JSAI2019

Presentation information

Organized Session

Organized Session » [OS] OS-17

[1F4-OS-17b] 農業とAI(2)

Tue. Jun 4, 2019 5:20 PM - 7:00 PM Room F (302B Medium meeting room)

小林 一樹(信州大学)、竹崎 あかね(農研機構革新工学センター)

6:40 PM - 7:00 PM

[1F4-OS-17b-05] Suppression of false alarm using crowdsourcing in calving detection system

〇Yusuke Okimoto1, Susumu Saito1,2, Teppei Nakano1,2, Makoto Akabane1,2, Tetsunori Kobayashi1, Tetsuji Ogawa1 (1. Waseda University, 2. Intelligent Framework Lab)

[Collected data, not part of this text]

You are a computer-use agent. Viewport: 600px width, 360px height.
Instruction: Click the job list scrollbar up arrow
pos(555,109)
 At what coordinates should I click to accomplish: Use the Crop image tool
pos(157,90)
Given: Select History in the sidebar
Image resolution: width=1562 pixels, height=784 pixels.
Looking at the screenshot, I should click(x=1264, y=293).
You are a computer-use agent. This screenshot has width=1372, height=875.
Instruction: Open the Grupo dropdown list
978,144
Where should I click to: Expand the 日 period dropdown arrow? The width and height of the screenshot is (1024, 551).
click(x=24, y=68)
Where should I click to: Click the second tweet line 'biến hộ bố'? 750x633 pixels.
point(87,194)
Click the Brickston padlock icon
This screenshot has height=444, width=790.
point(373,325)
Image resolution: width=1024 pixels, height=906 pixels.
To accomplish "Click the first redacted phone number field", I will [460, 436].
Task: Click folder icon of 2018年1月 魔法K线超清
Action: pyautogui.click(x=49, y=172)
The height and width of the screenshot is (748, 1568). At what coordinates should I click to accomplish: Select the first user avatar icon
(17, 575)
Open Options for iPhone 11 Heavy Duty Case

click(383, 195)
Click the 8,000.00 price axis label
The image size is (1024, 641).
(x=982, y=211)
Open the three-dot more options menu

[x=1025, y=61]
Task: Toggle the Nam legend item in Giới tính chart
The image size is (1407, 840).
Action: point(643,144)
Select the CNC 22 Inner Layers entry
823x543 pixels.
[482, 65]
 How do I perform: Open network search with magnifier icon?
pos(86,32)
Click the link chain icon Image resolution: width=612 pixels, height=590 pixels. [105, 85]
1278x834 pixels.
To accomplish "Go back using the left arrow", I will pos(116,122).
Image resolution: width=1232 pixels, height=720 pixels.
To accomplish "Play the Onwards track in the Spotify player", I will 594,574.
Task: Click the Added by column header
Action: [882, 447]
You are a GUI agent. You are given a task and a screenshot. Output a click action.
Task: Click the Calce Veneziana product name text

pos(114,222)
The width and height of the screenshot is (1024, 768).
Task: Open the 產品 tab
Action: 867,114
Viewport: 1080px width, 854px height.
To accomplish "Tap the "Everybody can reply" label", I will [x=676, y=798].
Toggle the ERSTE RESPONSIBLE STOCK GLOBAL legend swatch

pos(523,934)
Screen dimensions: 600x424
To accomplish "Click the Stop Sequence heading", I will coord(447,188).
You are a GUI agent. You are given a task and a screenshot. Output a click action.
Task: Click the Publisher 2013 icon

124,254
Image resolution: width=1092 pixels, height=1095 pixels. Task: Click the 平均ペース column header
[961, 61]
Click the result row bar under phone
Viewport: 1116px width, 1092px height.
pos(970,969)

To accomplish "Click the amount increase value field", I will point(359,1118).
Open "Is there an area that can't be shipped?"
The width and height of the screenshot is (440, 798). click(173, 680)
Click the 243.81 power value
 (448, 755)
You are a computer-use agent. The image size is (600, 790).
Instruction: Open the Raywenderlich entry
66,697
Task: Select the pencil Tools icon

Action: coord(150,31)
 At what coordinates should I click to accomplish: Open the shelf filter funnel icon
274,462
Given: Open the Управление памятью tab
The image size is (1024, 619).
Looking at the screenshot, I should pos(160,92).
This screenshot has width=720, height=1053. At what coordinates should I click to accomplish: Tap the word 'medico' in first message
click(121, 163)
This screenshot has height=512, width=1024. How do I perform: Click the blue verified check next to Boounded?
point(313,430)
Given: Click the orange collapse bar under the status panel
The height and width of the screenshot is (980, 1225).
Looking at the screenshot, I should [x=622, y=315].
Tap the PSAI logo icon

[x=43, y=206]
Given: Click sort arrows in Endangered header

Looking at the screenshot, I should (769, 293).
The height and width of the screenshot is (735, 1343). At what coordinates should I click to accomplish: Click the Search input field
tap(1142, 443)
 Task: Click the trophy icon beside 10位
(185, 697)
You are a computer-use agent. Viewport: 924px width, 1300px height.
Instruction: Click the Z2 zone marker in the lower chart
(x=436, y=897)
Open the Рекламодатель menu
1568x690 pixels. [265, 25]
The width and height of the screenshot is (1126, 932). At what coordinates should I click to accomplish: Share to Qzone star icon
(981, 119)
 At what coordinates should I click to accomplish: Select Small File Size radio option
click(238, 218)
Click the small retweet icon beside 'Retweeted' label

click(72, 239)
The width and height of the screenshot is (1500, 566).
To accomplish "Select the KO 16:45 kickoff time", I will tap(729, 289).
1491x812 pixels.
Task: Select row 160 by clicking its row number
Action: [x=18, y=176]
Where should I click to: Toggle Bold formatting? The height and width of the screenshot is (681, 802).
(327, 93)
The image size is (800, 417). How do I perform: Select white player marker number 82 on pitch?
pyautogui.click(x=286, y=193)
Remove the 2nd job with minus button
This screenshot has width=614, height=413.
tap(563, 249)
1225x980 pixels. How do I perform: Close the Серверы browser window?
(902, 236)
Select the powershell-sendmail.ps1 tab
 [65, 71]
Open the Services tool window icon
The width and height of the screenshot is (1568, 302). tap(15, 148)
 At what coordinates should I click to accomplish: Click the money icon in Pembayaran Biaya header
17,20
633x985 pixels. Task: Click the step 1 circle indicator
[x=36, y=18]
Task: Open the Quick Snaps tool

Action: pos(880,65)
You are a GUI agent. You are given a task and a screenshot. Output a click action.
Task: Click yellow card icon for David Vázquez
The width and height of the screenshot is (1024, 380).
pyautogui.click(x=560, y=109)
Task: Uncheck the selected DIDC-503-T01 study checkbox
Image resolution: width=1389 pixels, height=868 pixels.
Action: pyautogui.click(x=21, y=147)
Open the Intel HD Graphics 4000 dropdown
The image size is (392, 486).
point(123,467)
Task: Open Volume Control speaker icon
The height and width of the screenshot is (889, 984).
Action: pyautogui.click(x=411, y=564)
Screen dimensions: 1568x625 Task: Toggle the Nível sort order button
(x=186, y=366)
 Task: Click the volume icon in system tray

Keywords:Precision Livestock Farming, Crowdsourcing, Computer Vision

In order for cattle farmers to detect calving sign beforehand and assist it to reduce risks of fatal accidents, recent work proposed a pattern recognition approach based on video information from cameras. To reduce false alarms given by the pattern recognizer, crowdsourcing can be used for double-checking the result of the automatic event detection. However, calving sign detection from videos is not a common task for crowd workers, where most of them are not experts of cattle farming; it is therefore not clear about how microtasks can be designed for the workers and thus their answers contribute to better prediction accuracy. In the present study, a calving detection system of beef cattle is designed aiming for real-world deployment. Exposure of the amnion and allanto from the buttocks of cattle is considered as a sign of calving and identified by the crowdworkers in microtasks designed. As a result of simulation evaluation of detecting two birth prognostic events, precision obtained when using only the pattern recognizer were 0.049 and 0.22, whereas in the case of using crowdsourcing it improved to 0.91 and 0.83, respectively. This result demonstrated that verification of the pattern recognition result by crowdworkers successfully reduced detection errors.